TASK PROMPT:
Rewrite the records that follow, replacing "GUI agent" with "interface assistant" everywhere and changing nothing else. Omit the pictures from your version.
Start of RECORD SET
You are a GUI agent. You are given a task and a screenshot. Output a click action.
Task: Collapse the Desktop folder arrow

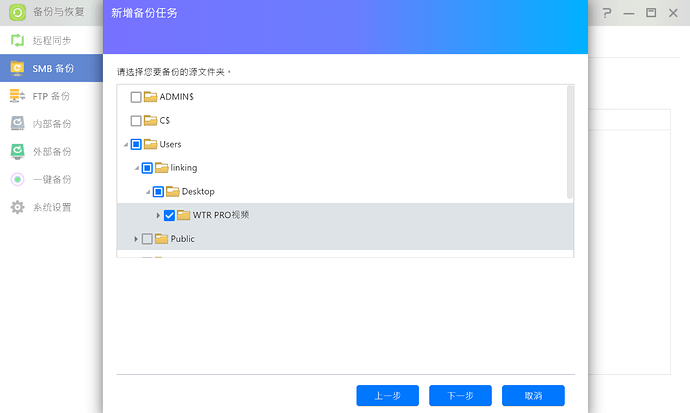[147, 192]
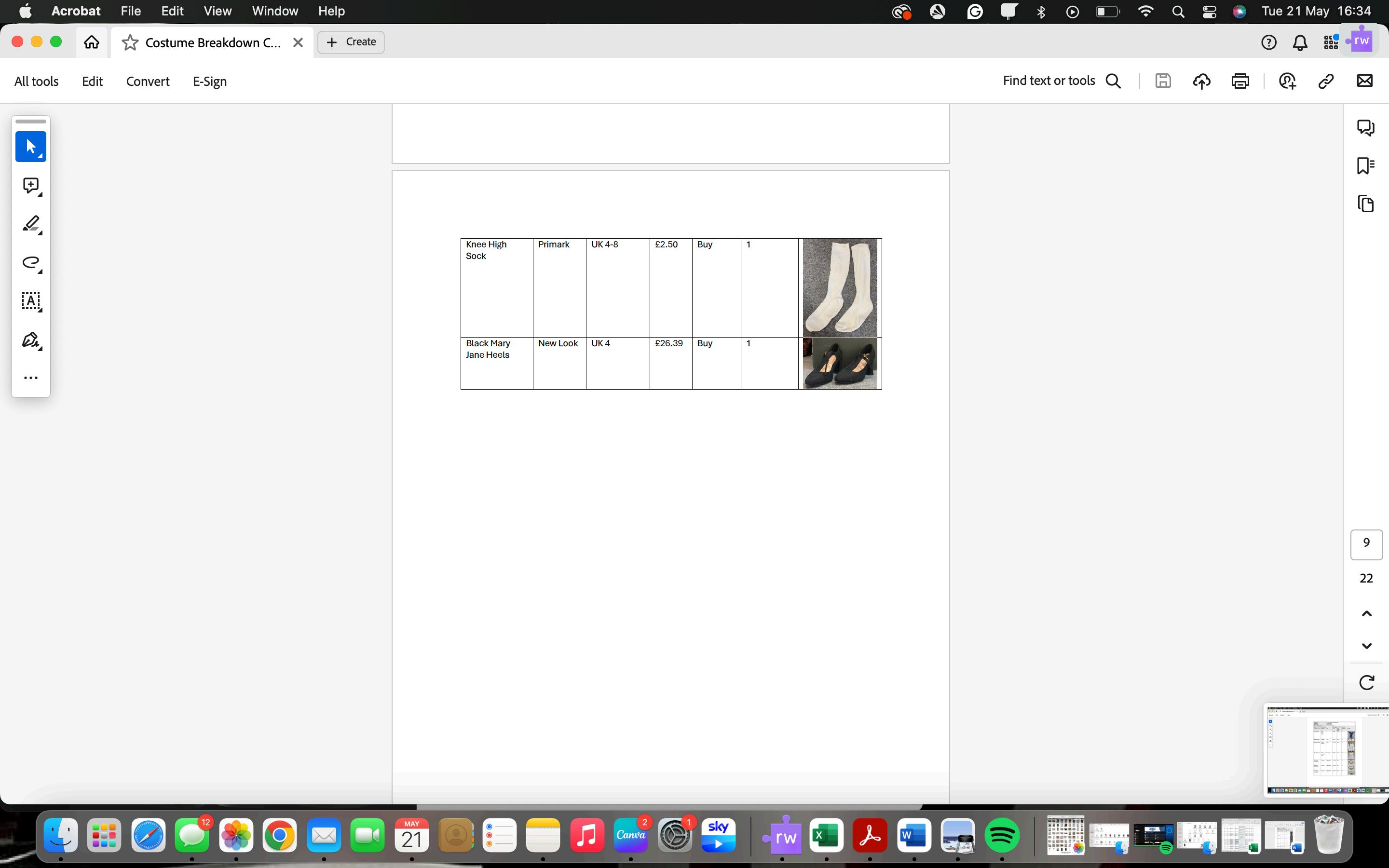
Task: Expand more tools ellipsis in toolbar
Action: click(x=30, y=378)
End of RECORD SET
SOLVED EXERCISE:
You are a interface assistant. You are given a task and a screenshot. Output a click action.
Task: Collapse the Desktop folder arrow

[147, 192]
Task: Expand more tools ellipsis in toolbar
Action: click(x=30, y=378)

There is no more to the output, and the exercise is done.